Artificial intelligence against loneliness
Robots, film by the German Isa Willinger (Munich, 40 years old) that can be seen in Filmin, addresses the same issue from another perspective. Chuck is a lonely American who decides to buy Harmony, a sophisticated human-like sex toy. Although it may seem like a revolutionized version of the classic inflatable doll, this blonde artificial intelligence is programmed to hold conversations and keep company. So when he talks to his owner, he reveals an unexpected fondness for literature.
On the other hand, the sweet Pepper, with a look closer to the cartoon than that of a child, is designed to break the loneliness of a Japanese grandmother. Her family’s busy lifestyle in Tokyo prompts her son to buy her this curious gift. The work of your new electronic grandson is not only emotional. Every time you talk to the old woman, you help delay the decline in her cognitive abilities. But the childlike personality of the robot ends up boring its owner.

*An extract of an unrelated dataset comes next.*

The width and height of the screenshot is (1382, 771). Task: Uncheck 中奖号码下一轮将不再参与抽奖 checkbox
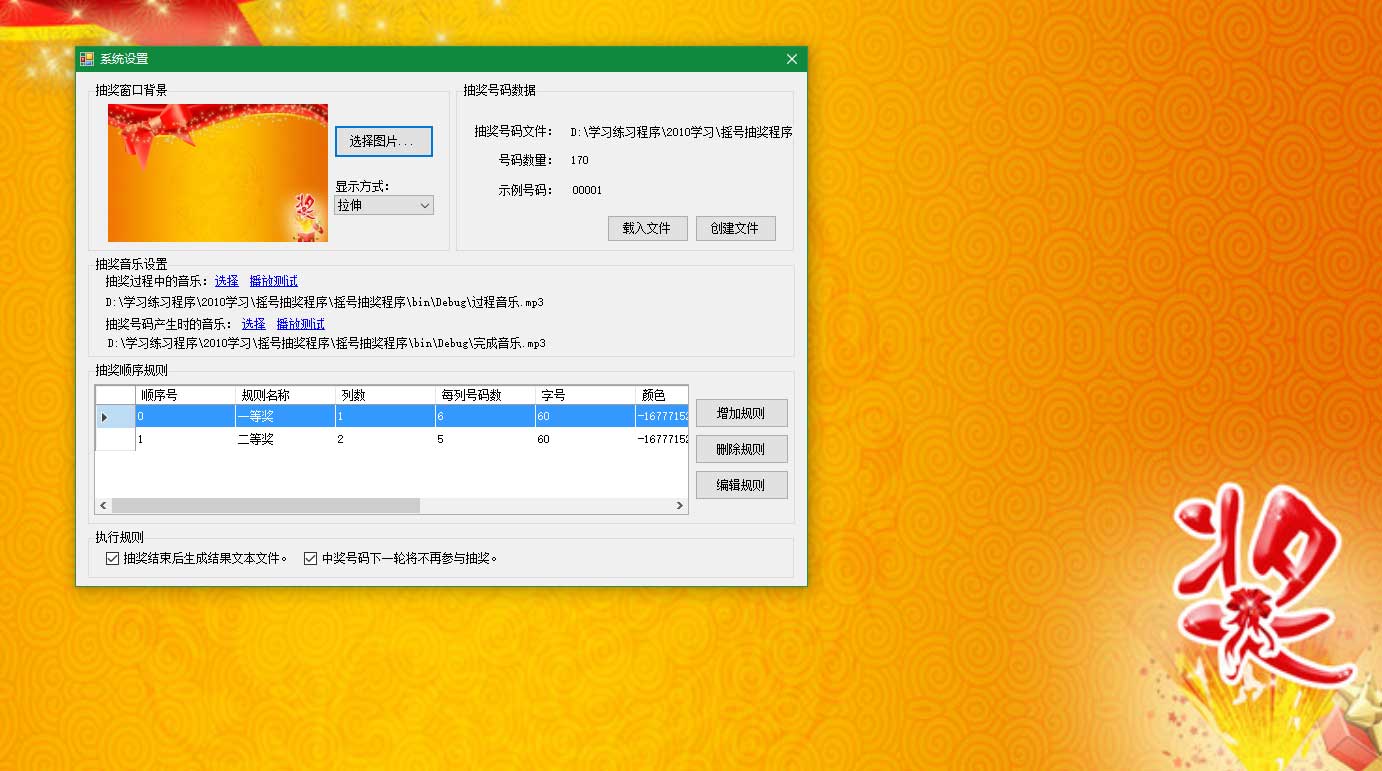coord(310,558)
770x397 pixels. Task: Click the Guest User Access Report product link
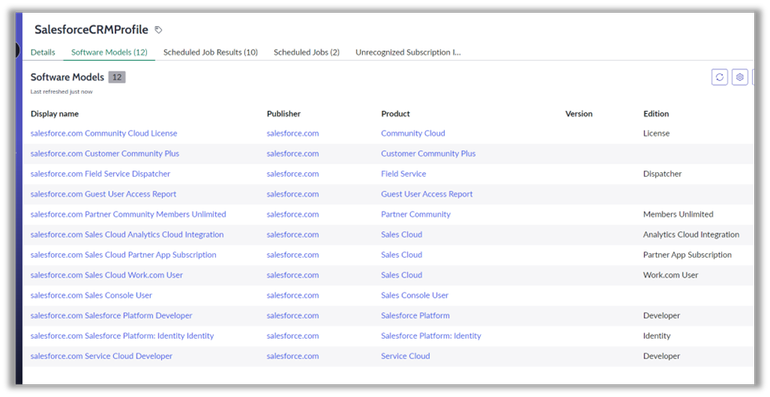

These machines already socialize on a daily basis with humans, in customer services, in hotel receptions and as co-workers. What the German director shows in her documentary is how they also begin to enter our homes, in that redoubt of intimacy that can be the last frontier between one and the other.
Willinger portrays robots “as subjects and not as objects,” he says in a telephone conversation. The excuse to analyze the relationship that society maintains with technology. To find the two accounts of disagreements between artificial intelligence and humans that make up the documentary, the filmmaker first located the robots and then managed to convince the humans with whom they lived to be part of the project.
“The idea was that the robots were the protagonists. There are not many of them that live in real environments, that are in a home instead of in a laboratory or a museum, but in the end their owners stole our attention. and how science fiction films are shot to slightly confuse the viewer and question himself. Is this the real world? Is it the future or is it already present? Have we come this far as a species? “, he says.
What started as a portrait of life human of these robots, ended up being the testimony of the unsatisfied desires of the people around them, with their eyes open to change. “We cannot judge the future with the gaze of the present. The easiest thing is to be pessimistic, to think that it is very bizarre to try to find company in a machine and that it is the end of our civilization. What would our great-great-grandparents have thought if they had seen us flirt with our mobile phones? They would have seen in it the end of our society. And yet, here we are. This new life has its disadvantages, but we also deal with them. And let’s not forget that, until a few years ago, looking for a partner to through the Internet it seemed to us that it was typical of strange people “.
But Robots neither does he apologize for these new ways of life. Two weeks after the crew finished filming, Pepper broke down and the family decided to leave it in the living room as a decorative item. “Every time the inert grandmother sees him, she is relieved,” Willinger says amusedly.